* Begin Passage *
Tomáš Josef Špidlík, S.J. (17 December 1919 – 16 April 2010) was a Czech prelate of the Roman Catholic Church. He was a Jesuit priest and theologian. Pope John Paul II made him a cardinal in 2003.

Biography
Špidlík was born in 1919 in Boskovice, then Czechoslovakia, now Czech Republic. In 1938, he entered the Department of Philosophy at the University of Brno, in what is now the Czech Republic. In the following year, he entered the Jesuit novitiate and after many interruptions in his education due to World War II, he was ordained a priest of the Society of Jesus on 22 August 1949 in Maastricht. in 1949. A year later, in Florence, he finished his formation period as a Jesuit.

In 1951, Špidlík was called to Rome by Vatican Radio. The programs broadcast to the countries behind the Iron Curtain were a precious aid to a freedom in danger of being slowly but inexorably suffocated. From this work with Vatican Radio sprang a special mission that would always accompany him and that made him known in lands despite their communist domination. Among others, he met with Alexander Dubček, the former first secretary of the Central Committee of the Communist Party of Czechoslovakia, and Václav Havel, who became president of Czechoslovakia and the Czech Republic after the fall of the communist regime. Špidlík's Sunday homilies in Czech have been translated and published in various languages including Polish, Romanian and Italian.
* End Passage *
* Begin Provided records *
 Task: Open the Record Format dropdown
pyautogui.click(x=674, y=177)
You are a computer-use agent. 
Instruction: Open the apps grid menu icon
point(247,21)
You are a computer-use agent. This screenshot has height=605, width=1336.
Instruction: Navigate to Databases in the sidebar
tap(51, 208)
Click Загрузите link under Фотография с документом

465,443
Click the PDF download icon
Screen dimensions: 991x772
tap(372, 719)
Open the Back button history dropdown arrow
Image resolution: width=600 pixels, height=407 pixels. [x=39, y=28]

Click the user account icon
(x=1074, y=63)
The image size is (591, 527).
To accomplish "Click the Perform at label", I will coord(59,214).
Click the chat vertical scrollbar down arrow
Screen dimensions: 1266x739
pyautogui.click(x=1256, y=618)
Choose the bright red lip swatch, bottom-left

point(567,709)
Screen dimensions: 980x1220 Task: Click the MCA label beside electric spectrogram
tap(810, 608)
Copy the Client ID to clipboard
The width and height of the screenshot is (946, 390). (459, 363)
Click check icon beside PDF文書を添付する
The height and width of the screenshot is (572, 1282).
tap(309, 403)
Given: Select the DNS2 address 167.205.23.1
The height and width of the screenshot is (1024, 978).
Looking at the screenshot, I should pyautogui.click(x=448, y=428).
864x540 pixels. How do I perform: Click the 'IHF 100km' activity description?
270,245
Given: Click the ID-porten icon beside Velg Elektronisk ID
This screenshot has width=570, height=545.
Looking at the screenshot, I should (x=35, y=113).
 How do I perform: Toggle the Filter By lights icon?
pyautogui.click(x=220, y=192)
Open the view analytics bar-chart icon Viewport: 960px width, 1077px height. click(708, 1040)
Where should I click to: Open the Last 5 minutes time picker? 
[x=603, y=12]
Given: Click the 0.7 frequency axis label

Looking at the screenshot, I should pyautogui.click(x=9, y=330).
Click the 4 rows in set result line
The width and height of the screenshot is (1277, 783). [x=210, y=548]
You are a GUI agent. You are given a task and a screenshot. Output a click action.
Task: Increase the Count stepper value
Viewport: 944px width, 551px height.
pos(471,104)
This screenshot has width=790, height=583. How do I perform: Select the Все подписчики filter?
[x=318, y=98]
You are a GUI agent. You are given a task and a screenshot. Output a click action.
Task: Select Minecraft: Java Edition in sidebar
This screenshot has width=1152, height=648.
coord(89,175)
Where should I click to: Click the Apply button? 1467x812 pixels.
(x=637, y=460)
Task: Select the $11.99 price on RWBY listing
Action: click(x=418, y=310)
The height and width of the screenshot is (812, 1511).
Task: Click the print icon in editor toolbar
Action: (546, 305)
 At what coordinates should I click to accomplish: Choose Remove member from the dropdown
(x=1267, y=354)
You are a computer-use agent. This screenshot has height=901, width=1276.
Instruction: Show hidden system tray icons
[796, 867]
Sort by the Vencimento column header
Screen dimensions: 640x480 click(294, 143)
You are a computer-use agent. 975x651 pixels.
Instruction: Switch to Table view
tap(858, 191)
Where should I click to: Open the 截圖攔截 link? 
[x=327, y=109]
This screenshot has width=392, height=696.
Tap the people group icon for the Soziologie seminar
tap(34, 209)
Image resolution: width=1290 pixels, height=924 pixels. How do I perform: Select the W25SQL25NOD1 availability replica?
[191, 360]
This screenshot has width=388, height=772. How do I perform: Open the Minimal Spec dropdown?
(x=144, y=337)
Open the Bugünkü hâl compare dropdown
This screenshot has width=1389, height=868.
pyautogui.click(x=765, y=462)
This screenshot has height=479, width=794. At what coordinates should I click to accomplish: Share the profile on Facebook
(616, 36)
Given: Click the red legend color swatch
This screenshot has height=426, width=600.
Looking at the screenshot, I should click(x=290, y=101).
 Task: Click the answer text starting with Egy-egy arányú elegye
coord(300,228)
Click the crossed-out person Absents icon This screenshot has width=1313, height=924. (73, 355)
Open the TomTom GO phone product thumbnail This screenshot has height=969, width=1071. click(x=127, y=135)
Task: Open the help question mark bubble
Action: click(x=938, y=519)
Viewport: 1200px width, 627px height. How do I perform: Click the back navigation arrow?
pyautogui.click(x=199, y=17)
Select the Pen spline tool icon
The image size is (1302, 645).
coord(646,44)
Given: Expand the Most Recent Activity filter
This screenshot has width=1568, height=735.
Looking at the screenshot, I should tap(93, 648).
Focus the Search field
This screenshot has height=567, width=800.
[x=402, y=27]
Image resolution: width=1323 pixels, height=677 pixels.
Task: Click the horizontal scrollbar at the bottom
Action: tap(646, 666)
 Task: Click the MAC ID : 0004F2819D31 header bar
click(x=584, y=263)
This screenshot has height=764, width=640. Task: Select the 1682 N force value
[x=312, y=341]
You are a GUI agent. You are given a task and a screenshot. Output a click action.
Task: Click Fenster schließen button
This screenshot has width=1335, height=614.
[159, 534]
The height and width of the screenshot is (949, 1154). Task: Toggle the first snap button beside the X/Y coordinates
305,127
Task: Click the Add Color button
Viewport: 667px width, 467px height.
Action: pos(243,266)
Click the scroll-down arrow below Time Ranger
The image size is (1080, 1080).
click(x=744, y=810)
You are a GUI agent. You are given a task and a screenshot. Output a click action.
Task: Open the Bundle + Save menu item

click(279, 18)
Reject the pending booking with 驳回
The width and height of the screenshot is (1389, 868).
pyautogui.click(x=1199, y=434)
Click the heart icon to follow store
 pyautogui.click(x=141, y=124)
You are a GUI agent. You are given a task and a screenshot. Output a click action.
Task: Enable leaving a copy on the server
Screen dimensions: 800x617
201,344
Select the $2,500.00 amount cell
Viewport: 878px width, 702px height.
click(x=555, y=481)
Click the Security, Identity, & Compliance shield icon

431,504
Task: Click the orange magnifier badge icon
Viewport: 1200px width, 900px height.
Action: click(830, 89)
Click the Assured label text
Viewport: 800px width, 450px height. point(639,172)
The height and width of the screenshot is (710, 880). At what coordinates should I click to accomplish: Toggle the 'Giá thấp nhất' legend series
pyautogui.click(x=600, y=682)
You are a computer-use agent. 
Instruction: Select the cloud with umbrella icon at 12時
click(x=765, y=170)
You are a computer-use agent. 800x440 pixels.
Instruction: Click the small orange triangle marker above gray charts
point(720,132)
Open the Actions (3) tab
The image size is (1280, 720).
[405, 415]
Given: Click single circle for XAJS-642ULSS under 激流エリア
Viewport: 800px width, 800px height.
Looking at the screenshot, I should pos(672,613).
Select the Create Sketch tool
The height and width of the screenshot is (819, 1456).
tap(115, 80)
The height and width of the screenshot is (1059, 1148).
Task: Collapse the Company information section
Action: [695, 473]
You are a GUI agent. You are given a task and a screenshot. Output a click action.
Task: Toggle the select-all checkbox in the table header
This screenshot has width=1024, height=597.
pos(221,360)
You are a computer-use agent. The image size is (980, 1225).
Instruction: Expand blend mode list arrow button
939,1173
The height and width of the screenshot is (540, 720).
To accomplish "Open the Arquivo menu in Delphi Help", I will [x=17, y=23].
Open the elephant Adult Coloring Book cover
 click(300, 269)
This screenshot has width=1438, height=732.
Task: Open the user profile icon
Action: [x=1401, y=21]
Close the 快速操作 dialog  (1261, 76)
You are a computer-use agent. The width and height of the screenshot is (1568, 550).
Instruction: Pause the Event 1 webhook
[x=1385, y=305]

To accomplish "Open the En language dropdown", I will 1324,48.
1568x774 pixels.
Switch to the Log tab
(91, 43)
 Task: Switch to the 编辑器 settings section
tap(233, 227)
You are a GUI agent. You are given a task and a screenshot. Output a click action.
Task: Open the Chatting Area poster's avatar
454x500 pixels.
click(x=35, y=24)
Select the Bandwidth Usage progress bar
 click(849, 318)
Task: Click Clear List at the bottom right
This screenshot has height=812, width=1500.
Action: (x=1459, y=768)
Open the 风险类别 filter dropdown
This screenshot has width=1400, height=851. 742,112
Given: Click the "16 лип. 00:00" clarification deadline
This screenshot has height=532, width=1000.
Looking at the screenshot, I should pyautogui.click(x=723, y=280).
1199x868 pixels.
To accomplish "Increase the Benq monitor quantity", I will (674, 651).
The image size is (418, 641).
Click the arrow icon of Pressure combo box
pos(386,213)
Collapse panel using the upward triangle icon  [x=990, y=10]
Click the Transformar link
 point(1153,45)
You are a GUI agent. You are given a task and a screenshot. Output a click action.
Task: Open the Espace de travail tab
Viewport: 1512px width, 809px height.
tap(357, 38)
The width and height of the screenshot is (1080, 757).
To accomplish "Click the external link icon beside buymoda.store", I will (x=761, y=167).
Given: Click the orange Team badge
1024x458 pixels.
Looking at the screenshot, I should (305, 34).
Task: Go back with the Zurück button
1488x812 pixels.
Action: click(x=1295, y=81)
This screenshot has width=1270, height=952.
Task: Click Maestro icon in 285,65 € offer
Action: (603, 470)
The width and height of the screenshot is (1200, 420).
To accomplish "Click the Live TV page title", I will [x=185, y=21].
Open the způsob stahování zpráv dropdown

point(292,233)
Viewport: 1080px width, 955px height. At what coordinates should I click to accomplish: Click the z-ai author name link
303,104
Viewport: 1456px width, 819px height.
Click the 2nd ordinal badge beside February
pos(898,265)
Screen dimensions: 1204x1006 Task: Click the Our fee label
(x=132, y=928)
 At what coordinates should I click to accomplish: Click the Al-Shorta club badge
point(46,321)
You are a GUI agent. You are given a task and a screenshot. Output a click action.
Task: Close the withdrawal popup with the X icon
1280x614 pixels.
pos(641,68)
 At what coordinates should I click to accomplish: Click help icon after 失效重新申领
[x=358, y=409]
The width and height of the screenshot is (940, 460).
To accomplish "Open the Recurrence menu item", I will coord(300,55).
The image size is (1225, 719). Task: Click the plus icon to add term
* End Provided records *
* [List of tasks]:
A. According to the Špidlík biography, in what year was Špidlík made a cardinal?
B. In the Špidlík biography, rewrite the part that begins with the words containing "Tomáš Josef Špidlík, S.J." and ends with "as a Jesuit.", changing "theologian" to "scholar".
C. Please carry the Špidlík biography on past its final sentence.
The entries come from a separate source, unrelated to the Špidlík biography.

* [Answers by task]:
A. 2003

B.
Tomáš Josef Špidlík, S.J. (17 December 1919 – 16 April 2010) was a Czech prelate of the Roman Catholic Church. He was a Jesuit priest and scholar. Pope John Paul II made him a cardinal in 2003.

Biography
Špidlík was born in 1919 in Boskovice, then Czechoslovakia, now Czech Republic. In 1938, he entered the Department of Philosophy at the University of Brno, in what is now the Czech Republic. In the following year, he entered the Jesuit novitiate and after many interruptions in his education due to World War II, he was ordained a priest of the Society of Jesus on 22 August 1949 in Maastricht. in 1949. A year later, in Florence, he finished his formation period as a Jesuit.

C.
He lived in Rome from 1951 until his death.

In 1995 he delivered the annual Lenten retreat meditations for the pope and officials of the Roman Curia. In June he defended his doctoral dissertation at the Pontifical Oriental Institute in Rome. That year marked the beginning of his university career as a professor of Patristic and Eastern Spiritual Theology at various universities in Rome. Špidlík became known as an expert in the spirituality of Eastern Christianity.

For 38 years he was the spiritual director of the Pontifical Nepomuceno Seminary, the old Bohemian Seminary.

On 21 October 2003, at the age of 83, he was created Cardinal Deacon of the titular church of Sant'Agata dei Goti. Although he was not a voting cardinal, he was created a cardinal in recognition of his theological writings.

The Cardinal was a prolific author and was equally acknowledged in the academic and international fields. He was received at the Kremlin, led the spiritual exercises of Pope John Paul II and his Curia, and was decorated with the medal of the Masaryk Order, one of the highest honors of the Czech State, by president Václav Havel.

In 2005 Špidlík delivered the meditation on the first day of the papal conclave just before the first ballot was taken. Because of age he was not eligible to participate in the voting.

He died in Rome on 16 April 2010.

See also
Vladimir Lossky
Pontifical Oriental Institute

References

Works
Spirituality of the Christian East: A Systematic Handbook (Cistercian Studies) Language: English  
Prayer: The Spirituality of the Christian East Vol.2 Publisher: Liturgical Press (30 July 2005)  
Drinking from the Hidden Fountain: A Patristic Breviary : Ancient Wisdom for Today's World (Cistercian Studies, No 148) Publisher: Cistercian Publications (June 1994)  
Geist und Erkenntnis: Zu spirituellen Grundlagen Europas : Festschrift zum 65. Geburtstag von Prof. ThDr. Tomas Spidlik SJ (Integrale Anthropologie) Publisher: Minerva Publikation (1985) Language: German  
Les grands mystiques russes Publisher: Nouvelle cité (1 January 1995)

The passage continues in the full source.